Remember what Gordon Brown about being open in Government? About rebuilding trust and the end of spin? Few people really believe it and today Computer Weekly has reported on how Brown's assertions are as bent as a nine bob note.
Computer Weekly says that it has seen advice issued by the Treasury to the Office of Government Commerce stating that officials must destroy all "gateway reviews" of its IT projects. Gateway Reviews are used to ensure that a high-risk government IT project are on track and being run in an efficient and cost-effective way.
The fact that the Treasury is advising its staff to destroy these documents suggests that far from being "Mr Open, Transparent Government", Gordon Brown is the sceretive spinner that most think anyway. The question is, what documents have already been destroyed, and at what cost to the taxpayer did the information in them imply?
None of this, I imagine, will come as a surprise to the author Tom Bower, who's unoffocial biography, Gordon brown the Prime Minister has just been published, and notes that on past record he is unlikely to keep his promises of "new government" and "humbleness". His reliance on a secretive cabal of advisors has, says the author, resulted in a poor relationship with the Civil Service.
Stalin is back.
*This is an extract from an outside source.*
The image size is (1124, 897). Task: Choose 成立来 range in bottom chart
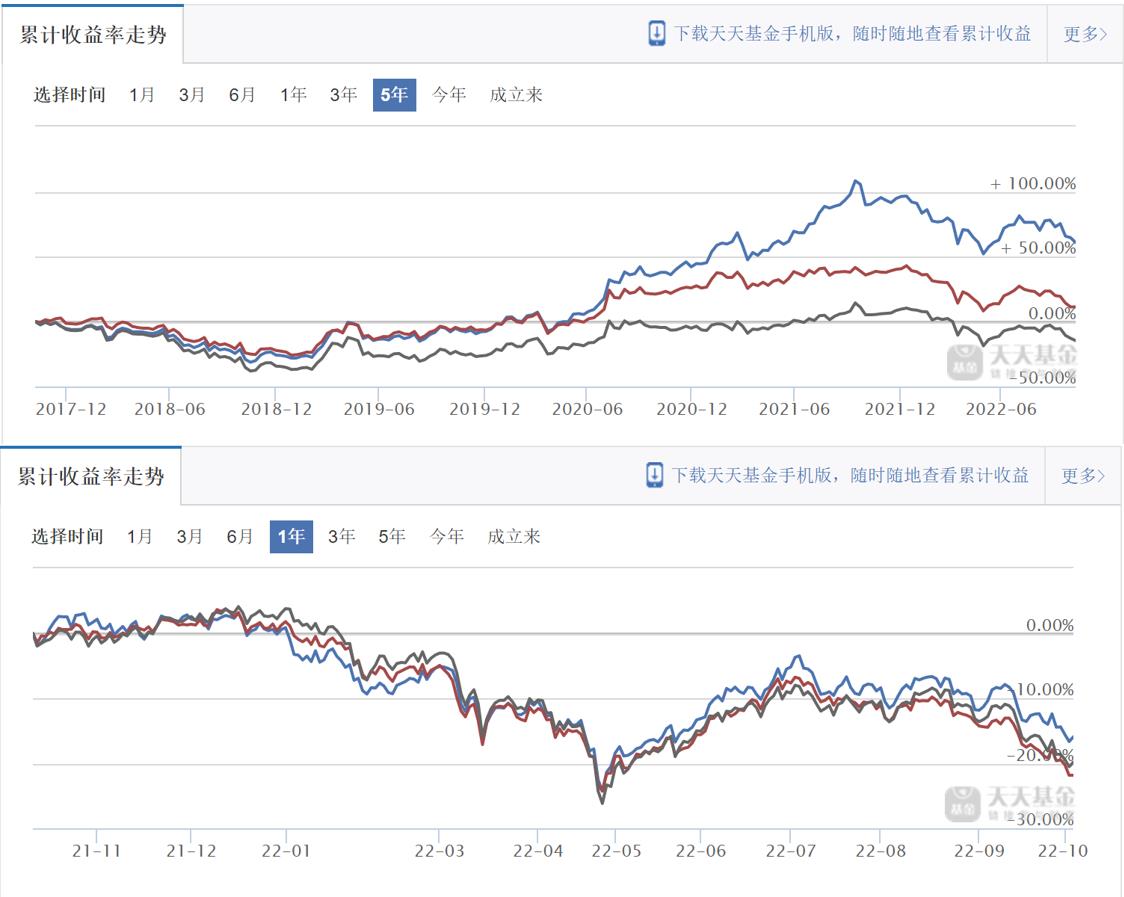click(514, 537)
This time in hardback!
5 comments:
Quite right - however I think you may need to revise your link to http://www.computerweekly.com/Home/..%5C/Articles/2007/06/01/224487/civil-servants-told-to-destroy-reports-on-risky-it-projects.htm,
Computer Weekly does something funny with its web addresses !
Does anyone know what the legal status of these documents is?
Would a civil servant to destroyed these documents be acting under the Civil Service code, or be undertaking a political act.?
Are we seeing Party, Government and State merging into one entity?
ianp, they are almost certainly records within the meaning of the Freedom of Information Act 2000.
FOIA 2000 requires public authorities to establish disposal policies for classes of document (i.e. should be kept for X years, an can then be disposed of).
What is the disposal policy for the class of document which includes gateway reviews?
I don’t see how this affects the FOI obligations. According to the Computer Weekly article, two copies will be retained: one by OGC, one by the department that was reviewed. If copies still exist, the departments would have to release them, subject to FOI limitations.
Chief exec of OGC: John Oughton
If you want to find a record of failure, you could do worse than check up on John Oughton's performance as Deputy Chief of Defence Logistics, where he wasted hundreds of millions of pounds of our money on utterly shit IT and change projects. "Defence Supply Management System" (DSMS) was known to many as "Doomed System, Millions Squandered". Man in charge? John Oughton.